The stereochemistry and the conformational equilibria of 5-fluorocytidine (5FCyd) have been determined by X-ray crystallography and correlated with NMR spectroscopy in the solution state. Crystals of SFCyd have unit cell dimensions a=9.854(1), b=15.012(2), c=15.290(2)Angstrom, alpha=beta=gamma=90 degrees with two molecules in the asymmetric unit. Both molecules are in the anti-conformation, C3'-endo sugar pucker and a <Upsilon> (C4'-C5') of g(+). The two molecules in the asymmetric unit show slight variation in their bond distances and bond angles but their overall solid state conformation is similar. The NMR results indicate the SFCyd has an anti-conformation, a mixed sugar pucker of 36% C2'-endo and 64% C3'-endo and an exocyclic furanose conformation (Upsilon) of 74%(g(+)), 19%(t) and 7%(g(-)). Certain purine and pyrimidine analogues readily replace the natural bases in nucleic acid if they are present during replication.

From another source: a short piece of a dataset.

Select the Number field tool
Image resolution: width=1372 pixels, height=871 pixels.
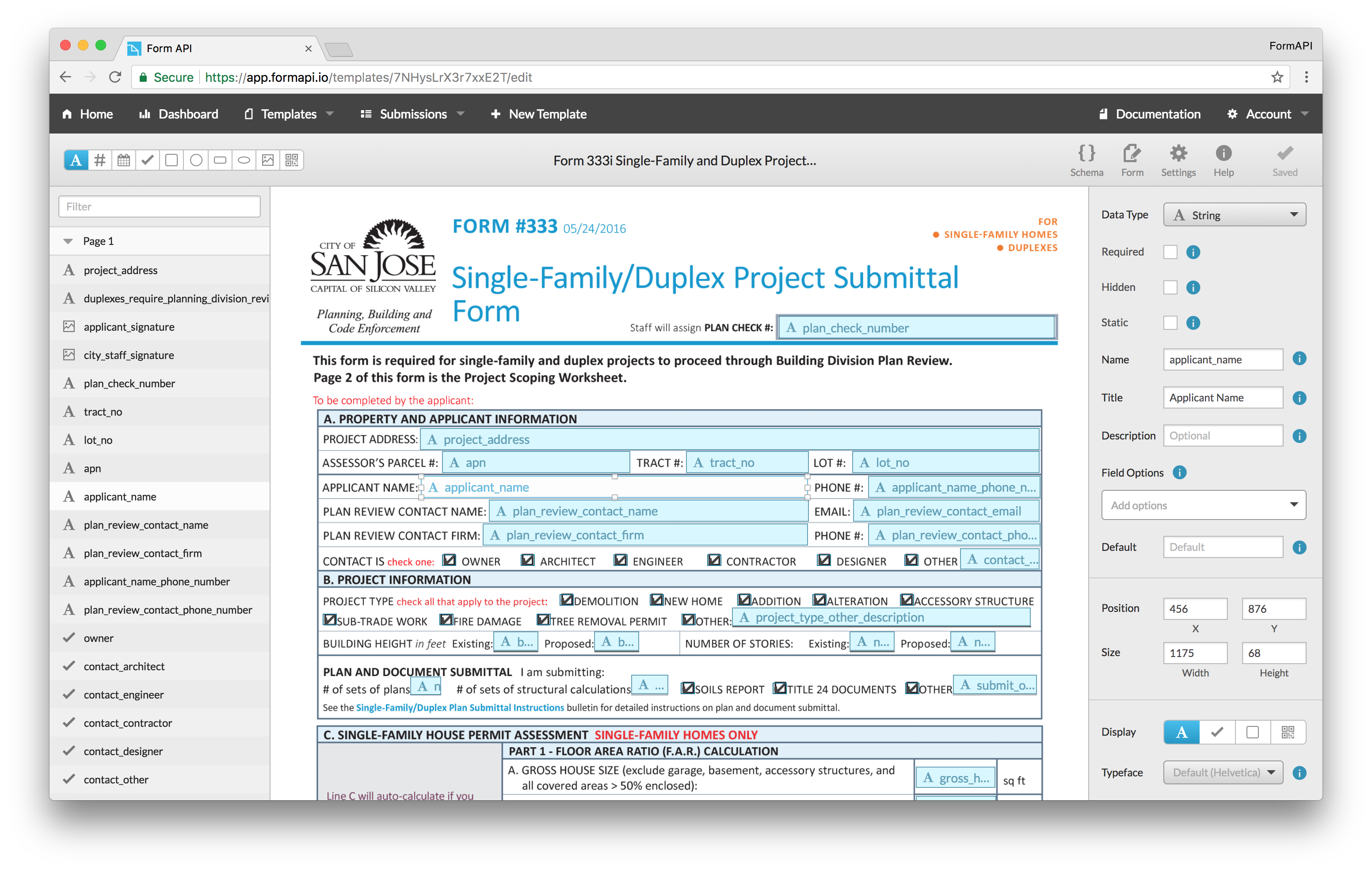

Halogenated nucleic acids have been known for the past thirty years when for the first time it was found that 5-iodouracil could be incorporated into the nucleic acid of E . coli(1). This provided the basis for the synthesis of 5-fluoro-nucleic acid bases and their use as a chemotherapeutic agent. The biological properties of 5-halogenated uracil derivatives have been examined in detail. The incorporation of the halogenated base into mRNA could lead to errors in the reading frame which would alter the phenotype without permanent change in DNA genotype(2-4), also it can substitute for uracil into mRNA and may exert a mutagenic effect(5) or can occasionally lead to the production of altered protein(6-7). A substitution of uracil by fluorouracil in the mRNA and a preferential pairing of the 5FUra with a guanosine in the tRNA anti-codons can account for the first substitution. This is because 5FU assumes properties similar to cytosine when the base ionizes. This occurs readily for 5-FU (pKa = 7.8) due to the electronegative fluorine atom at C5 instead of hydrogen. 5FCyd shows antifungal activity against Saccharomyces cerevisiae and Candida species. It is the drug of choice for systemic infections. In order to obtain a more basic understanding of the potential of such processes, the present study was undertaken as the first step using solid phase study by X-ray crystallography and its structure in solution by NMR spectroscopy(8).